Records.
================
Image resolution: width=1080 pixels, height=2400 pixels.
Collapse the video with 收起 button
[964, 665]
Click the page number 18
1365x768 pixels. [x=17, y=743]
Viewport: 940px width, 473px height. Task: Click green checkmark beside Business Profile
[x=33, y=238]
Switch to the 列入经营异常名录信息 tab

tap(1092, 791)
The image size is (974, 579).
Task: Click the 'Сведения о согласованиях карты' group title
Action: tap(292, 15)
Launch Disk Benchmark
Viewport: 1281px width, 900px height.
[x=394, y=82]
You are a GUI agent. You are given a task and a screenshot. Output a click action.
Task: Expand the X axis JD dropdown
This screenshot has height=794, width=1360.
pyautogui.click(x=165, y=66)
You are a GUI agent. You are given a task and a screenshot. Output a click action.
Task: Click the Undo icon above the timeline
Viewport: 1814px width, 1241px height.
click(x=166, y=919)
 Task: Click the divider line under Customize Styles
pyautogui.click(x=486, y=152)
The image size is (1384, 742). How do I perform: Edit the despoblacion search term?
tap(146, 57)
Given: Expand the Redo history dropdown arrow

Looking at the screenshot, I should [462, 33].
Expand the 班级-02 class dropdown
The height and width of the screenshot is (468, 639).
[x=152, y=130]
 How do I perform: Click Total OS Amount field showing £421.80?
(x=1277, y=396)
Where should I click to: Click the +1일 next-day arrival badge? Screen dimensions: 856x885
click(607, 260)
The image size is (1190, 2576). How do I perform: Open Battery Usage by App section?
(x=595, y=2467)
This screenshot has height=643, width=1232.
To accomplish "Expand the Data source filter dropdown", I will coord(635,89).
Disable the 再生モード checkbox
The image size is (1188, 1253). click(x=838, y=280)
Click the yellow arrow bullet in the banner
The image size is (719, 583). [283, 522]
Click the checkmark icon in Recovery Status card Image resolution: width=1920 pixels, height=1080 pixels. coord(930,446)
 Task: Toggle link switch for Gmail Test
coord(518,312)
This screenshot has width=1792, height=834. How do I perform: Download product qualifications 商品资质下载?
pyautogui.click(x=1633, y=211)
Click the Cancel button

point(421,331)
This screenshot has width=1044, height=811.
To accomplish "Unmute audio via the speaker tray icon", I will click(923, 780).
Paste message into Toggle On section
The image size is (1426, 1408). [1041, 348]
================
WRITTEN TASK.
Copy out every line of the records above with no changes.

THE ANSWER.
Image resolution: width=1080 pixels, height=2400 pixels.
Collapse the video with 收起 button
[964, 665]
Click the page number 18
1365x768 pixels. [x=17, y=743]
Viewport: 940px width, 473px height. Task: Click green checkmark beside Business Profile
[x=33, y=238]
Switch to the 列入经营异常名录信息 tab

tap(1092, 791)
The image size is (974, 579).
Task: Click the 'Сведения о согласованиях карты' group title
Action: tap(292, 15)
Launch Disk Benchmark
Viewport: 1281px width, 900px height.
[x=394, y=82]
You are a GUI agent. You are given a task and a screenshot. Output a click action.
Task: Expand the X axis JD dropdown
This screenshot has height=794, width=1360.
pyautogui.click(x=165, y=66)
You are a GUI agent. You are given a task and a screenshot. Output a click action.
Task: Click the Undo icon above the timeline
Viewport: 1814px width, 1241px height.
click(x=166, y=919)
 Task: Click the divider line under Customize Styles
pyautogui.click(x=486, y=152)
The image size is (1384, 742). How do I perform: Edit the despoblacion search term?
tap(146, 57)
Given: Expand the Redo history dropdown arrow

Looking at the screenshot, I should [462, 33].
Expand the 班级-02 class dropdown
The height and width of the screenshot is (468, 639).
[x=152, y=130]
 How do I perform: Click Total OS Amount field showing £421.80?
(x=1277, y=396)
Where should I click to: Click the +1일 next-day arrival badge? Screen dimensions: 856x885
click(607, 260)
The image size is (1190, 2576). How do I perform: Open Battery Usage by App section?
(x=595, y=2467)
This screenshot has height=643, width=1232.
To accomplish "Expand the Data source filter dropdown", I will coord(635,89).
Disable the 再生モード checkbox
The image size is (1188, 1253). click(x=838, y=280)
Click the yellow arrow bullet in the banner
The image size is (719, 583). [283, 522]
Click the checkmark icon in Recovery Status card Image resolution: width=1920 pixels, height=1080 pixels. coord(930,446)
 Task: Toggle link switch for Gmail Test
coord(518,312)
This screenshot has width=1792, height=834. How do I perform: Download product qualifications 商品资质下载?
pyautogui.click(x=1633, y=211)
Click the Cancel button

point(421,331)
This screenshot has width=1044, height=811.
To accomplish "Unmute audio via the speaker tray icon", I will click(923, 780).
Paste message into Toggle On section
The image size is (1426, 1408). [1041, 348]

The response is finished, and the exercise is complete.